Saved data entries:
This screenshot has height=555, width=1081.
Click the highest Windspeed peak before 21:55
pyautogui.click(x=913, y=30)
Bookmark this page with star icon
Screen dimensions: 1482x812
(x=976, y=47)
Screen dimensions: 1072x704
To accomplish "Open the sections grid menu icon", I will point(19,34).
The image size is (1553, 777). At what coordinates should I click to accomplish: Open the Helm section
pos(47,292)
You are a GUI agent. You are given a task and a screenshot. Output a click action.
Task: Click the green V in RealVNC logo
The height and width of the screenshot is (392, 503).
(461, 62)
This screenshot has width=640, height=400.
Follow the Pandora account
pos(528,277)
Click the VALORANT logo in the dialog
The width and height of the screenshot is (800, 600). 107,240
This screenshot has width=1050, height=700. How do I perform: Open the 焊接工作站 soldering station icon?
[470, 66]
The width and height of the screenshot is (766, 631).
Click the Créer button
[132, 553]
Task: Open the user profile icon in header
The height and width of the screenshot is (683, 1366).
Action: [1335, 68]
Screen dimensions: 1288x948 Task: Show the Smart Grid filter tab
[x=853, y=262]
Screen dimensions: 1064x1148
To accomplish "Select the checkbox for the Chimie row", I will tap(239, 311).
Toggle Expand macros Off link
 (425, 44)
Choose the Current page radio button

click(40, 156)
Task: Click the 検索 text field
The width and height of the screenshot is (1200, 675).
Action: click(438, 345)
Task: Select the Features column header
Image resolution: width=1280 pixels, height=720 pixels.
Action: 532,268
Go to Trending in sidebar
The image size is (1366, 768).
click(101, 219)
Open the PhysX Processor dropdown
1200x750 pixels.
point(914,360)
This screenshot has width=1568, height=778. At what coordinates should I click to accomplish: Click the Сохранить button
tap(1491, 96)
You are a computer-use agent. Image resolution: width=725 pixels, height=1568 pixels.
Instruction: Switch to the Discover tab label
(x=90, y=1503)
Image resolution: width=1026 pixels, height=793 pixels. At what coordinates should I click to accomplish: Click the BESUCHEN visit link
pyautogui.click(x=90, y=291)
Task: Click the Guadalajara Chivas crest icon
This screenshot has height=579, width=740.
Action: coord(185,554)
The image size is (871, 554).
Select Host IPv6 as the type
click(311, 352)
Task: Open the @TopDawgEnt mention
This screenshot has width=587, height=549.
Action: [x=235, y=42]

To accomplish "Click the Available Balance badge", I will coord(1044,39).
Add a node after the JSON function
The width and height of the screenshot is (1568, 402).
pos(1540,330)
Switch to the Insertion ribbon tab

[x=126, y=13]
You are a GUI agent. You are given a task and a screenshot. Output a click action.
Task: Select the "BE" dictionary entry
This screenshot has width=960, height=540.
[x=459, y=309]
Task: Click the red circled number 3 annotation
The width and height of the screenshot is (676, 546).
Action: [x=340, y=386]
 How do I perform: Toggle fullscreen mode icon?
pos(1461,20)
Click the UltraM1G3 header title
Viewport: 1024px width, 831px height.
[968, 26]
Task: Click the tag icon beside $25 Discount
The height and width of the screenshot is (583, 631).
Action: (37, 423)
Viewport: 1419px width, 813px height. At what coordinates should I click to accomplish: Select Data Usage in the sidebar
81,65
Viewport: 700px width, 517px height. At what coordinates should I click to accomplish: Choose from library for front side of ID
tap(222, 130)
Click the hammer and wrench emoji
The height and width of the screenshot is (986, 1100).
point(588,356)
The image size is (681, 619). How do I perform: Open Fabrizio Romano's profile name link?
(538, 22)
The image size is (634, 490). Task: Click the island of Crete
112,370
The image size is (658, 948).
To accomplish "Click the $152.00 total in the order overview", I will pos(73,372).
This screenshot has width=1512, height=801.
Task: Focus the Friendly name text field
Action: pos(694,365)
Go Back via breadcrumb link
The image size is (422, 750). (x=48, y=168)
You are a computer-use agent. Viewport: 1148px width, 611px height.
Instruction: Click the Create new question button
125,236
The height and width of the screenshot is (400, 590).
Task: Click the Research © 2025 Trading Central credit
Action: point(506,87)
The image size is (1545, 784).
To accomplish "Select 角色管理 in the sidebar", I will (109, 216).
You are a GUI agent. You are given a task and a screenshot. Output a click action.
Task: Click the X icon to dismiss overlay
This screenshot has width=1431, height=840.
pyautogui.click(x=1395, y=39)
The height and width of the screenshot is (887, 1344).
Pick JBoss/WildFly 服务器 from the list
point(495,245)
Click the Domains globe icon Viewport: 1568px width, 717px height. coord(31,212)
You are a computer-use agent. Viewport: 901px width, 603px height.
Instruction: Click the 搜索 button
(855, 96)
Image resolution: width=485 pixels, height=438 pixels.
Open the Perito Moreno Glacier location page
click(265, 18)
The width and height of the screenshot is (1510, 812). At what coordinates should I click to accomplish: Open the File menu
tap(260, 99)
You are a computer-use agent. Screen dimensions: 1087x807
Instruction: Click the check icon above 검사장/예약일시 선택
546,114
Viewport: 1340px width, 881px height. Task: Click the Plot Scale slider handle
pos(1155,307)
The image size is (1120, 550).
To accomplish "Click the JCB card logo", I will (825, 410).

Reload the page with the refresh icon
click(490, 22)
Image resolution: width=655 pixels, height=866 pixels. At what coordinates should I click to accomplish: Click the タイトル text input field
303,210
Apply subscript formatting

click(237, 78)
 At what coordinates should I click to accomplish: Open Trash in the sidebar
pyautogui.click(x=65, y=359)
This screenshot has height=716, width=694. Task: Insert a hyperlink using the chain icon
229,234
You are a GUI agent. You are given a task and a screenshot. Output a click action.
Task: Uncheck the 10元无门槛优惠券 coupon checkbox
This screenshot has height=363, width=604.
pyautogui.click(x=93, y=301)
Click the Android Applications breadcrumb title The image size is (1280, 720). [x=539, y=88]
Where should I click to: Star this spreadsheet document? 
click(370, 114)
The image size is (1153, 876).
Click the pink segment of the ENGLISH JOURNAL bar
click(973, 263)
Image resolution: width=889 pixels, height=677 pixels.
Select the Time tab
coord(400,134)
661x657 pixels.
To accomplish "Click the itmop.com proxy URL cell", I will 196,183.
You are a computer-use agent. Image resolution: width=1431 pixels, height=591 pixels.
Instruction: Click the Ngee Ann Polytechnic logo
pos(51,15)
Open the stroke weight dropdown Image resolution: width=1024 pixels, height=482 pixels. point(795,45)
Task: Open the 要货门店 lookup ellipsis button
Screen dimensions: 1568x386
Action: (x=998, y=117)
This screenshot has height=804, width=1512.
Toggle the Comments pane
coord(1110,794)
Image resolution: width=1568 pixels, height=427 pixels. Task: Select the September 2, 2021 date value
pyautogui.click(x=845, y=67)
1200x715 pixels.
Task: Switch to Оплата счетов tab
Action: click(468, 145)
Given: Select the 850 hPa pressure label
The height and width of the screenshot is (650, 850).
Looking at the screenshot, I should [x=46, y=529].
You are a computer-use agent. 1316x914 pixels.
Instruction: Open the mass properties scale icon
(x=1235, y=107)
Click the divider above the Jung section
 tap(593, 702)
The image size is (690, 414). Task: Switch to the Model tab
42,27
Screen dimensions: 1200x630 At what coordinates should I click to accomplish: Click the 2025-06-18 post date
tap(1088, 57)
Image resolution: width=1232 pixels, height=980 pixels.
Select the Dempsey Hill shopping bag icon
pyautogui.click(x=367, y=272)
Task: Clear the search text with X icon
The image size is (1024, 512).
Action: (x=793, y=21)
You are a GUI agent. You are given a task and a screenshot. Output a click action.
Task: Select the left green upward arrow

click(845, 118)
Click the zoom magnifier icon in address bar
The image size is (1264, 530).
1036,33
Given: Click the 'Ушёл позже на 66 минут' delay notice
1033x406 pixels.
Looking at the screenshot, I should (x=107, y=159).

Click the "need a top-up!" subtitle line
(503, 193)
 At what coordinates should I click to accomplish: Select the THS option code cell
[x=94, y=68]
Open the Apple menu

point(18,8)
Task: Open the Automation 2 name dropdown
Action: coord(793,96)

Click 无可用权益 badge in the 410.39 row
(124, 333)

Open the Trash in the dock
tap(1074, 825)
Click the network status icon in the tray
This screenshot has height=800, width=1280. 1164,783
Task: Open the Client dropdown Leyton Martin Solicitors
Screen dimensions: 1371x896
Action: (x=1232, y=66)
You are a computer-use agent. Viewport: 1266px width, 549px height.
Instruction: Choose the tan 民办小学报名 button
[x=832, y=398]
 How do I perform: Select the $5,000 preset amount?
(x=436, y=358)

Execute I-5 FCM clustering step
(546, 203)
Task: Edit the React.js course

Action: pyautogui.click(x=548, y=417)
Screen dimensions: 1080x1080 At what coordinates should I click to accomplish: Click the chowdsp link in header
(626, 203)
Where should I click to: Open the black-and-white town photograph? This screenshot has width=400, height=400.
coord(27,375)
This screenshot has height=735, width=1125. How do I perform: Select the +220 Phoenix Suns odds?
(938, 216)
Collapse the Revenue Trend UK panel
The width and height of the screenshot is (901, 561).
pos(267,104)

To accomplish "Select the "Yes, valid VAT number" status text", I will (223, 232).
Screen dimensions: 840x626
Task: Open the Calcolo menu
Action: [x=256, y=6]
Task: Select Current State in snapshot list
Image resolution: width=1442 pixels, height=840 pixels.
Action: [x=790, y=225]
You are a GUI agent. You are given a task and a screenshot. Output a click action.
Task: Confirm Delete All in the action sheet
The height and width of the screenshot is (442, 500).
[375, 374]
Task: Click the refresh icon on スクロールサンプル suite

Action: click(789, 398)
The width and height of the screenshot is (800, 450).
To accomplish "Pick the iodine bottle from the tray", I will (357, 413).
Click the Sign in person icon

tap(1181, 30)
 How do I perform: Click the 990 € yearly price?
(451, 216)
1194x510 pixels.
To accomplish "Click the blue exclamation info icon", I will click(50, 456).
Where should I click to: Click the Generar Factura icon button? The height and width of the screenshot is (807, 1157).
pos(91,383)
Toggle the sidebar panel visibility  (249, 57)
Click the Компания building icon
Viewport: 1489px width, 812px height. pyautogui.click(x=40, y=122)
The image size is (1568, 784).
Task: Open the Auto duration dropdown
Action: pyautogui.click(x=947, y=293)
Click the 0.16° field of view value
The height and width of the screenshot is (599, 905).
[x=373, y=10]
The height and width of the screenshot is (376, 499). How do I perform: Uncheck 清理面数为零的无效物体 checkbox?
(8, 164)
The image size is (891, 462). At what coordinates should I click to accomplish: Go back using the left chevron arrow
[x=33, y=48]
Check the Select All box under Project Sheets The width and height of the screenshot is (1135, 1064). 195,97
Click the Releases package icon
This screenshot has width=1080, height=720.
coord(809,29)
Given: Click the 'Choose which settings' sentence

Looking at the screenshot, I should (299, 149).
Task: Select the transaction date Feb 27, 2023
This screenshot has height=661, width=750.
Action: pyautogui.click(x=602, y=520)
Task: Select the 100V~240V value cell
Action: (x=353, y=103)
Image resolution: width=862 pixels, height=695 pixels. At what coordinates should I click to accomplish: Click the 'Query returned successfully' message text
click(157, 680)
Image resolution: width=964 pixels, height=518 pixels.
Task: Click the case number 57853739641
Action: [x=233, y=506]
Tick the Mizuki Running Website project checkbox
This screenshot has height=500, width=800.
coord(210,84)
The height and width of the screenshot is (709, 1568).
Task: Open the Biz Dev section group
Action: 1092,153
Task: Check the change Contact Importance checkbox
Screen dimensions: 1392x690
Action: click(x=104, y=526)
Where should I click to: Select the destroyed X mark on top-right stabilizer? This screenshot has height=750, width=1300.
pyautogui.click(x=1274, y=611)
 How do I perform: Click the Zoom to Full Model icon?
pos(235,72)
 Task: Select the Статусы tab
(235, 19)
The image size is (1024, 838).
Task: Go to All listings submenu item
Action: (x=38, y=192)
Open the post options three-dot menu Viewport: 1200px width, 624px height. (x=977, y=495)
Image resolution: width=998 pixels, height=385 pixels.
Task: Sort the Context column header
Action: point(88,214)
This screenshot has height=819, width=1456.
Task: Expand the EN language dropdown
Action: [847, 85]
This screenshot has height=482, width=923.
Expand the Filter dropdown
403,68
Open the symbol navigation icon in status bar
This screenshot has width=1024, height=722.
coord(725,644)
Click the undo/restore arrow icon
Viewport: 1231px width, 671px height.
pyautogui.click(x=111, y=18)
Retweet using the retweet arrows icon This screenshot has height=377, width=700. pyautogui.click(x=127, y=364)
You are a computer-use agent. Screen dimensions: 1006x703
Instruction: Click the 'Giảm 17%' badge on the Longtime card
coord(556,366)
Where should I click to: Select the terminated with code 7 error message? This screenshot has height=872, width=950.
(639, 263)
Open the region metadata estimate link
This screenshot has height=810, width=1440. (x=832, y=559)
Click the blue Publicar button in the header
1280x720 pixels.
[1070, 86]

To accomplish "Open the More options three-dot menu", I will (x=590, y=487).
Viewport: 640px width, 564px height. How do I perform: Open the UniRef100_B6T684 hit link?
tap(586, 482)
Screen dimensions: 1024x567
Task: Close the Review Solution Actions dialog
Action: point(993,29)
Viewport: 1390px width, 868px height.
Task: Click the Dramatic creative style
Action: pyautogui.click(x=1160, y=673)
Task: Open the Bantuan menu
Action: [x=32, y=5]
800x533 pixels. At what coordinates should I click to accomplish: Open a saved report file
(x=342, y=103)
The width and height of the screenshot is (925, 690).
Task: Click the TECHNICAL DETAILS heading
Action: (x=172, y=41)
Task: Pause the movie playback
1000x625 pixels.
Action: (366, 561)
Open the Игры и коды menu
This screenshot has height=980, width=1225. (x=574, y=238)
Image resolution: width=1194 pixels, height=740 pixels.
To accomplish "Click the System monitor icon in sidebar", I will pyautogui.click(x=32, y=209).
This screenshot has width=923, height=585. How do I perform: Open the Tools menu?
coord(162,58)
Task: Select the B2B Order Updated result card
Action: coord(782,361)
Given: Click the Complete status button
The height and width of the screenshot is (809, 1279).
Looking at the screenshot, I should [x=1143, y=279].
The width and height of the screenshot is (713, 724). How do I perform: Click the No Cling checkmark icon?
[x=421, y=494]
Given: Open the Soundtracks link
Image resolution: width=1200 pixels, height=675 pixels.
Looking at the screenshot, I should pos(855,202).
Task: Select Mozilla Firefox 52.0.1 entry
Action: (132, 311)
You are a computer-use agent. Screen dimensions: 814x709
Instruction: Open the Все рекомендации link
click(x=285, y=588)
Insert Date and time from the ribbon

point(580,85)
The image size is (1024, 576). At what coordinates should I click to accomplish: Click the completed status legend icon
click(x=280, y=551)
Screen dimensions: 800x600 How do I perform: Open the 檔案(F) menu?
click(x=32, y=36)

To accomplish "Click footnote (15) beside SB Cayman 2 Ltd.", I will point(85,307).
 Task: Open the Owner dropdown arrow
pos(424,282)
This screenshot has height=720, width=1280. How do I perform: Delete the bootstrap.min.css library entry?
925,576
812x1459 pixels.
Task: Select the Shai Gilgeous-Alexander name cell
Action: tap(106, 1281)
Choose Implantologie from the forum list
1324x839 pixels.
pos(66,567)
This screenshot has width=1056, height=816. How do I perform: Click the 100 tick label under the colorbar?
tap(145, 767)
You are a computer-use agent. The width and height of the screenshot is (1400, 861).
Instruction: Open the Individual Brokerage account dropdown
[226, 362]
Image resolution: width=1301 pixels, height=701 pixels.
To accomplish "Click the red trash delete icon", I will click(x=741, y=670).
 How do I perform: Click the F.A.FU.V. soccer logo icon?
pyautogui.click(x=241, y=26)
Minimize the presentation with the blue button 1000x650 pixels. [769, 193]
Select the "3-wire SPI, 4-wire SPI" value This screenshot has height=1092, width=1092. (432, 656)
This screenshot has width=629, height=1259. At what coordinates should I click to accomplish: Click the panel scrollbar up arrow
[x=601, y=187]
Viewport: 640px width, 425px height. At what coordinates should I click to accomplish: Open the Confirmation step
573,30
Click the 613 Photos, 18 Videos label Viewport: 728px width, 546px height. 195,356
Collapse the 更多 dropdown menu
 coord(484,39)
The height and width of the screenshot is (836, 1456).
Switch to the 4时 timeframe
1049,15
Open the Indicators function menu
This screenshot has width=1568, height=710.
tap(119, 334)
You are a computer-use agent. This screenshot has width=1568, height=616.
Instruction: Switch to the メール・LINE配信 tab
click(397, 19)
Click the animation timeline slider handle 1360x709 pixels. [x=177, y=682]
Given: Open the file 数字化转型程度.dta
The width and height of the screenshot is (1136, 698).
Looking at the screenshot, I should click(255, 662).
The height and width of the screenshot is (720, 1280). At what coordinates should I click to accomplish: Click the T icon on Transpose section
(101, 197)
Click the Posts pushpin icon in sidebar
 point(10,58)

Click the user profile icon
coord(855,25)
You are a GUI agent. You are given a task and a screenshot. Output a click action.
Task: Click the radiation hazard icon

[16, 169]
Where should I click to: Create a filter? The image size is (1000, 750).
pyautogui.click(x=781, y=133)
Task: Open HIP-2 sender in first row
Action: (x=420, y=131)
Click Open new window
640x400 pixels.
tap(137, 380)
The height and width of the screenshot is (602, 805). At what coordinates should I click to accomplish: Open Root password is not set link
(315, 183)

● **What this task involves**
Check each line of the data for the string "blue" and state how many lines contain it, without any other output.

● **Task answer**
3